Operations enable you to combine, filter, and transform your various sources of data into the new datasets you need for analysis.
Operations are applied in the Workbench of a Workspace and can only be applied to datasets created in that Workbench, not to references (What is a reference?). All operations already applied to a dataset are displayed in a stack in the asset toolbox, with the most recent on top.
Add a new operation to your active dataset (the one colored green in the Flow) by clicking the green button in the right-hand asset toolbox area and selecting the operation you want from the dialog that opens. You can also add an operation to any dataset in your Flow by right-clicking it and selecting the "Add Operation" option from the context menu.
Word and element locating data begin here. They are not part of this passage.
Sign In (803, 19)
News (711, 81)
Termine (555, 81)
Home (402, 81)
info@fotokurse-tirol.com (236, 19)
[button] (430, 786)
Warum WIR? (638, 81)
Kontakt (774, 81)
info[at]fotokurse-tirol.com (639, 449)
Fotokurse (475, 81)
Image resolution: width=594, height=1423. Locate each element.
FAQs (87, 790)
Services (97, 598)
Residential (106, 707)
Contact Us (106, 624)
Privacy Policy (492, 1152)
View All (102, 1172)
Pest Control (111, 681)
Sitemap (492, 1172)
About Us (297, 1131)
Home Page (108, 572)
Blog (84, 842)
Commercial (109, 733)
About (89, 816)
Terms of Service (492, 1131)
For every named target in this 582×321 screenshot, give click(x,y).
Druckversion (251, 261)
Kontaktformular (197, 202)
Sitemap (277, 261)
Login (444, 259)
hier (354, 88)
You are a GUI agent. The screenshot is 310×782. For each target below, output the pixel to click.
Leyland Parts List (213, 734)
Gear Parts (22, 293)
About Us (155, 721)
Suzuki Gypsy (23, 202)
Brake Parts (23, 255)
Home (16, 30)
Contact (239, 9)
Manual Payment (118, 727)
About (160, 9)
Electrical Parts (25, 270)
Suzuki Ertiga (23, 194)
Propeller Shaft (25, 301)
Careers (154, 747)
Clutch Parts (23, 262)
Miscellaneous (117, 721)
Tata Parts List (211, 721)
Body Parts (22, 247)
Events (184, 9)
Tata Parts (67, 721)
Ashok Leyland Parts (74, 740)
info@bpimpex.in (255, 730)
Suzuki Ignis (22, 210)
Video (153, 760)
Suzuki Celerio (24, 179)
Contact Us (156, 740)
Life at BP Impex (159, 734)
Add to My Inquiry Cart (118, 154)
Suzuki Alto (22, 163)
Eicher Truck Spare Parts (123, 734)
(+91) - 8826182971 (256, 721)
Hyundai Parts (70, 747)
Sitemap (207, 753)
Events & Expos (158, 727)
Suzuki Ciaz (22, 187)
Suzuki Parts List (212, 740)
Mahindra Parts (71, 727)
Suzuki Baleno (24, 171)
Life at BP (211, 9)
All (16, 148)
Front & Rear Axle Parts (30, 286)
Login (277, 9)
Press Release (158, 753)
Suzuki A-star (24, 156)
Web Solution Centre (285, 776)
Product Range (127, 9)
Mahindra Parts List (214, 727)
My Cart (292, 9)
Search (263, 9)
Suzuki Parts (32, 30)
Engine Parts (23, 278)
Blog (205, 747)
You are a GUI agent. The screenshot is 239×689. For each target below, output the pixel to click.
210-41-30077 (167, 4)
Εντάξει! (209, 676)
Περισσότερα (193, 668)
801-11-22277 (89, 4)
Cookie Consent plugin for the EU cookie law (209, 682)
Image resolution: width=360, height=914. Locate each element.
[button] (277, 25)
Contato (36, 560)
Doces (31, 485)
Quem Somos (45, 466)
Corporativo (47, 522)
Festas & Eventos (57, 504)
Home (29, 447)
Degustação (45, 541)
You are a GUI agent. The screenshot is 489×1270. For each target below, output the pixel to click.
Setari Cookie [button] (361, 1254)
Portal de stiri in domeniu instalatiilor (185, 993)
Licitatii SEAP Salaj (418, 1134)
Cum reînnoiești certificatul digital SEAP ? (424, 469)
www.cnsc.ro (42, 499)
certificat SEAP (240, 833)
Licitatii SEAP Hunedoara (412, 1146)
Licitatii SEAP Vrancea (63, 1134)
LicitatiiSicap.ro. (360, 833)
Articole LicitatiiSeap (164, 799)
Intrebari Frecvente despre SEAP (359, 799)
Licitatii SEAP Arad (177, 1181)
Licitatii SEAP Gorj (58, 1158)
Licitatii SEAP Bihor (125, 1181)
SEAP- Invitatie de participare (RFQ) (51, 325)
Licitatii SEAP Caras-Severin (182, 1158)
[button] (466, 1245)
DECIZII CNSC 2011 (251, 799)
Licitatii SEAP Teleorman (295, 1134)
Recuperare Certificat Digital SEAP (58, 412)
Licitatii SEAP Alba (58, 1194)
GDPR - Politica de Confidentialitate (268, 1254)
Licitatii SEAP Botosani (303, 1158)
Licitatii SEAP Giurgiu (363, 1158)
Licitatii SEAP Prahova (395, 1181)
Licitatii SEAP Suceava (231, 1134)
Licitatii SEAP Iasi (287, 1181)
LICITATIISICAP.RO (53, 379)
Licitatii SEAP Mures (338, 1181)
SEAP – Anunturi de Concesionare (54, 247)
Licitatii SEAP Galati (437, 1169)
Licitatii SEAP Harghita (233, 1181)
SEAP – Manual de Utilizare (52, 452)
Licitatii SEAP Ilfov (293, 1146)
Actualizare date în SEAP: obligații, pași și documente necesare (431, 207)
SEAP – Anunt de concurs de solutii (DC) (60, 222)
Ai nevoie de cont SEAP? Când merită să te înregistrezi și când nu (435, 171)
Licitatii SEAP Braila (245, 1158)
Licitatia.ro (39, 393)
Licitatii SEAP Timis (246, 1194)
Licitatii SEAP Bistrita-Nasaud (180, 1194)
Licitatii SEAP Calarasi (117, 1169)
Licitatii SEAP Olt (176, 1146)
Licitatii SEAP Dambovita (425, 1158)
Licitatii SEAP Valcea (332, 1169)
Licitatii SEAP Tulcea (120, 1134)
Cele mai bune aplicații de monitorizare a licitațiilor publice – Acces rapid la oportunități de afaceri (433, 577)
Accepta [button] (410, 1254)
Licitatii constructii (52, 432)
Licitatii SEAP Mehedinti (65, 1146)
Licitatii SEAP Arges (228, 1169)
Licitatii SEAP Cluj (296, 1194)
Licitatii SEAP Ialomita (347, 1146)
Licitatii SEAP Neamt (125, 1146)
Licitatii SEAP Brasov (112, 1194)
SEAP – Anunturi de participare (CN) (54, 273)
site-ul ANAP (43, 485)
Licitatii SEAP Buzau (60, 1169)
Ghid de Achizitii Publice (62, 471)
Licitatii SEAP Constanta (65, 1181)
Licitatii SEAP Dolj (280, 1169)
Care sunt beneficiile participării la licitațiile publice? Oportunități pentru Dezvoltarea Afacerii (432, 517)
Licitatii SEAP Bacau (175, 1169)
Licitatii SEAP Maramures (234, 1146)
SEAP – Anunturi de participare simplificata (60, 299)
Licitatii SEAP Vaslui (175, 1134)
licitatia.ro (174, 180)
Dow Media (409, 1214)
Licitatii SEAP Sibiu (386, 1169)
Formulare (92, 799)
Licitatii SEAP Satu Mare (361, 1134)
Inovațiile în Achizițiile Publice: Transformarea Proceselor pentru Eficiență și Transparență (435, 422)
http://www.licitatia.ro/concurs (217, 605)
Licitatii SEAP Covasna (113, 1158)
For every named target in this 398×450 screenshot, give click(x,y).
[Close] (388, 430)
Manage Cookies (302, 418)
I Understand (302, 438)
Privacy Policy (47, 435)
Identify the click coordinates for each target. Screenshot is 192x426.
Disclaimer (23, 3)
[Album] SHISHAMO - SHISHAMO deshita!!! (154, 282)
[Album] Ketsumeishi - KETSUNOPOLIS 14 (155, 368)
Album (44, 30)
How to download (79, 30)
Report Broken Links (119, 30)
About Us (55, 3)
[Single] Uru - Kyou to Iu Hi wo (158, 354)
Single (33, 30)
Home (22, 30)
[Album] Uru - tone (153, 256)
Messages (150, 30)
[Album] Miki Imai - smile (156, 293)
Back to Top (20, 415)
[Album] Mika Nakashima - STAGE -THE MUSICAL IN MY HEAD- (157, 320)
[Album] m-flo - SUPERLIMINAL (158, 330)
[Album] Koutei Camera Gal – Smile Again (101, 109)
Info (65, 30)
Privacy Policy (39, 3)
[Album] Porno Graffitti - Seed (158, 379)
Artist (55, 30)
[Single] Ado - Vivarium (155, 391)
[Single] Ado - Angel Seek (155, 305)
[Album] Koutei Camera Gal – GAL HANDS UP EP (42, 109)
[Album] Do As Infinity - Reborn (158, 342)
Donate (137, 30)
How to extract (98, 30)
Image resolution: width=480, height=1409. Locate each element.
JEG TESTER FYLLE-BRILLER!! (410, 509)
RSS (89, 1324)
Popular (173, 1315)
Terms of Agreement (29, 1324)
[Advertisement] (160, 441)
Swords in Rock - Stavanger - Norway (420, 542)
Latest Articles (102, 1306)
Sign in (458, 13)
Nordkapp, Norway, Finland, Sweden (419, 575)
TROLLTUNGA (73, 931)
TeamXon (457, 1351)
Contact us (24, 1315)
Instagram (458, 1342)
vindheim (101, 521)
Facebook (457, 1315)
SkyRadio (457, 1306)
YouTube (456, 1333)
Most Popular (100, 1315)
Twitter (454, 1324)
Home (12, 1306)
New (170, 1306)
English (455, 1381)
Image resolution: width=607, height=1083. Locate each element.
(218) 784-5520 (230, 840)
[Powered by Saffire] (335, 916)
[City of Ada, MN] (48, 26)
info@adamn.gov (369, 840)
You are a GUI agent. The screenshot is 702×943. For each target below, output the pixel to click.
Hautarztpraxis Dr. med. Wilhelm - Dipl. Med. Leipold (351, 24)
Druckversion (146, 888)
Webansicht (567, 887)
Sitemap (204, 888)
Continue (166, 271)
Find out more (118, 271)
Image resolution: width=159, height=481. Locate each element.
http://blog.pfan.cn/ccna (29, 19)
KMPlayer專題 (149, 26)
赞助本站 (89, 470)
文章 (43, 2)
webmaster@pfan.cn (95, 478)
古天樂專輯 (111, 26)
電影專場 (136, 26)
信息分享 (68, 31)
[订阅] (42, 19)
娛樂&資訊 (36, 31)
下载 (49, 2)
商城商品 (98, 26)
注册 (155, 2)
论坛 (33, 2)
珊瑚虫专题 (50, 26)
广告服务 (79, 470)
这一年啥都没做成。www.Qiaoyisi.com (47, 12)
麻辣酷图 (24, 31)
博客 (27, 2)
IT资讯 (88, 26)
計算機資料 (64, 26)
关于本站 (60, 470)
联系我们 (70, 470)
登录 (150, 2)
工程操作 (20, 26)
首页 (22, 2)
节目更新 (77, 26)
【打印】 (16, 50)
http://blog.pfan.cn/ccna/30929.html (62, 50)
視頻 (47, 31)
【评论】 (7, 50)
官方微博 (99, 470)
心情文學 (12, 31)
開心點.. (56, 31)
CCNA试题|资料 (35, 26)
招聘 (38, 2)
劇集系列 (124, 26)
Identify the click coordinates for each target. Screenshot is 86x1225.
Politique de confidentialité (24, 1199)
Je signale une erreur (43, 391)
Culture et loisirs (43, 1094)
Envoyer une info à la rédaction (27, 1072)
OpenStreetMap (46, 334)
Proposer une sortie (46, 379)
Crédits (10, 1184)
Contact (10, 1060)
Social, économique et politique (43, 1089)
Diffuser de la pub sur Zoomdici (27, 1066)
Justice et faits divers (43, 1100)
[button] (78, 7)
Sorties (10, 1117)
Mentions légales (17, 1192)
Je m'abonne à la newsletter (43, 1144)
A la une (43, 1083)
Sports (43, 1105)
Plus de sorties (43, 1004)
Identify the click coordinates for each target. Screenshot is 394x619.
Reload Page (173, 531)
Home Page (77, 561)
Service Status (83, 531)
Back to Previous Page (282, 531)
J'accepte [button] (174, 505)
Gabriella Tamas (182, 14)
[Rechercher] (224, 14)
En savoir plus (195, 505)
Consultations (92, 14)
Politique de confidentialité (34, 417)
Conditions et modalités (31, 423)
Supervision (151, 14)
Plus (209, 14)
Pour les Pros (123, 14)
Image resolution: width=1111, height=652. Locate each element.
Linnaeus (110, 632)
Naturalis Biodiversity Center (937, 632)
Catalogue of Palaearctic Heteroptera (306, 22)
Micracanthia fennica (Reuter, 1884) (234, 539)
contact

Delete an operation from the stack by moving your cursor over the operation you wish to delete and clicking the button that will appear to the right. Because each operation depends on the output of the operations below it, only the top operation can be deleted. If you need to delete an operation further down the stack, you must first delete the operations on top of it.
Examine an existing operation by clicking on it in the stack of operations underneath the button in the right-hand asset toolbox area. The most recently applied operations are on the top, the oldest on the bottom.
Modify an operation by clicking on it in the stack and changing the existing values. Note that changes will fail if they would cause errors in operations higher up the stack.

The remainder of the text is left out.